In a statement issued following the RBA’s decision, governor Philip Lowe said the interest rate was kept on hold as the global economy had strengthened over the past year.
“A number of advanced economies are growing at an above-trend rate and unemployment rates are low,” Mr Lowe said.
“The Chinese economy continues to grow solidly, with the authorities paying increased attention to the risks in the financial sector and the sustainability of growth.
“Globally, inflation remains low, although it has increased in some economies and further increases are expected given the tight labour markets. As conditions have improved in the global economy, a number of central banks have withdrawn some monetary stimulus and further steps in this direction are expected.”

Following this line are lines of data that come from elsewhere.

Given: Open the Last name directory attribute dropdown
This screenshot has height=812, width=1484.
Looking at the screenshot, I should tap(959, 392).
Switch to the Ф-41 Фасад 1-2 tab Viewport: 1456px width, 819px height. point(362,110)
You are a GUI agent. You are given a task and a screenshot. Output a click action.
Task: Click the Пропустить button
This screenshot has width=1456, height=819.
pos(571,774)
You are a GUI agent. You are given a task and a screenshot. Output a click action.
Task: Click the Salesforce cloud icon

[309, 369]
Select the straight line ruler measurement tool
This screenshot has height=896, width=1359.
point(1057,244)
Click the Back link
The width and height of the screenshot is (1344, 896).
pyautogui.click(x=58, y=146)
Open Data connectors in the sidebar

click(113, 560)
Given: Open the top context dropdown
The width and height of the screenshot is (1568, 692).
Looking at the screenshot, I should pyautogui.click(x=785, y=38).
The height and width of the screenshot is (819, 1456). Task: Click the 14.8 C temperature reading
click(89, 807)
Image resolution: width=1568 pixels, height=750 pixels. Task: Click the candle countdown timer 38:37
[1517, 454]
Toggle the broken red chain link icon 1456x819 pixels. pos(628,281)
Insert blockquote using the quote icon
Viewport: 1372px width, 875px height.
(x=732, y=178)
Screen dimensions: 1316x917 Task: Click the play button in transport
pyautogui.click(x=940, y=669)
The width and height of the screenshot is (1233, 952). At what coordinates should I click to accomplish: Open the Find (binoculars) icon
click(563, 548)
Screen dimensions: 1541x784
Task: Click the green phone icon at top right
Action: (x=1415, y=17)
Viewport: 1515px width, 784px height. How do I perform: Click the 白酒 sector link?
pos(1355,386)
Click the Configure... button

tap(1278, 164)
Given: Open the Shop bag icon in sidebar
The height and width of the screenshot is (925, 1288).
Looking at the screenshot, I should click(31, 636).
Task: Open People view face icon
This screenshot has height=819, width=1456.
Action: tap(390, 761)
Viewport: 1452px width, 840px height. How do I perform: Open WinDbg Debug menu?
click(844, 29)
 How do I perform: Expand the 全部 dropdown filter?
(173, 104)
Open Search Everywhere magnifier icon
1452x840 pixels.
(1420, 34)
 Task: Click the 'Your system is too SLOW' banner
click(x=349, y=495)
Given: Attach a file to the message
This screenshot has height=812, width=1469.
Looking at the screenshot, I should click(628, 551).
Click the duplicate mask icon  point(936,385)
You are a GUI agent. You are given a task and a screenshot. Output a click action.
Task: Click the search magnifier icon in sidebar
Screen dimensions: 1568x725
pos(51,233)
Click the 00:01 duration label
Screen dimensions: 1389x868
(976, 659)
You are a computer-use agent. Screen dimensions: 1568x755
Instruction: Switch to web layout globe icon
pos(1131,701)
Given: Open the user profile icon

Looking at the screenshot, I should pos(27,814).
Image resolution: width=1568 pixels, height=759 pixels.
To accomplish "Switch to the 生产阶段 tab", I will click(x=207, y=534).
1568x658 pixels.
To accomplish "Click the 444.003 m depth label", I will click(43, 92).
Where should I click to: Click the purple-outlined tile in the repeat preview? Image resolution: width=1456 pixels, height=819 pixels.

Mr Lowe said the prices of a number of Australia’s commodity exports had fallen recently, but remained within the ranges seen over the past year or so.
He said Australia’s terms of trade were expected to decline over the next few years, although they remain at a relatively high level.
CoreLogic head of research Tim Lawless said housing market conditions were likely to be moving further down the RBA’s list of priorities, considering the market was showing every sign of moving through a soft landing, with the pace of value decline easing over recent months.
“The controlled slowdown in the housing sector is likely to be a welcome outcome from the RBA, who are more likely to be focusing on labour markets, where the rate of unemployment, although lower than a year ago, crept higher, from 5.4 per cent to 5.5 per cent in February,” he said.
“With some slack in labour markets, wages growth remains close to record lows, which is keeping a lid on inflation and household consumption. National dwelling values were flat last month, however six of the eight capital cities saw dwelling values slip lower in March, albeit at a reduced rate of decline relative to other months.
“Despite the hold decision from the RBA, mortgage rates remain close to historic lows, particularly for owner occupiers who are paying down both their interest and principal.”
The US Federal Reserve raised interest rates by 0.25 per cent last month, and signalled more increases could be expected on the back of recent improvements in economic growth and unemployment numbers.
But in a report released last week, Commonwealth Bank senior economic analyst Belinda Allen said she didn’t expect to see a similar move in Australia any time soon.
“Wages data shows still feeble growth, especially in the private sector where the large bulk of workers earn their living,” Ms Allen said.
AAP has reported HSBC Australia chief economist Paul Bloxham as saying the RBA would not move rates until it was clear wages were growing fast enough to begin pushing up inflation.
“The RBA has, so far, proven to be very patient as it waits for signs that wage growth is set to pick up,” Mr Bloxham said in a research note.
“However, our view remains that the labour market will tighten further, that wage growth will lift and that underlying inflation will return to the lower edge of the RBA’s two to three per cent target band through 2018.”
HSBC predicts rates will rise in the fourth quarter of 2017/18.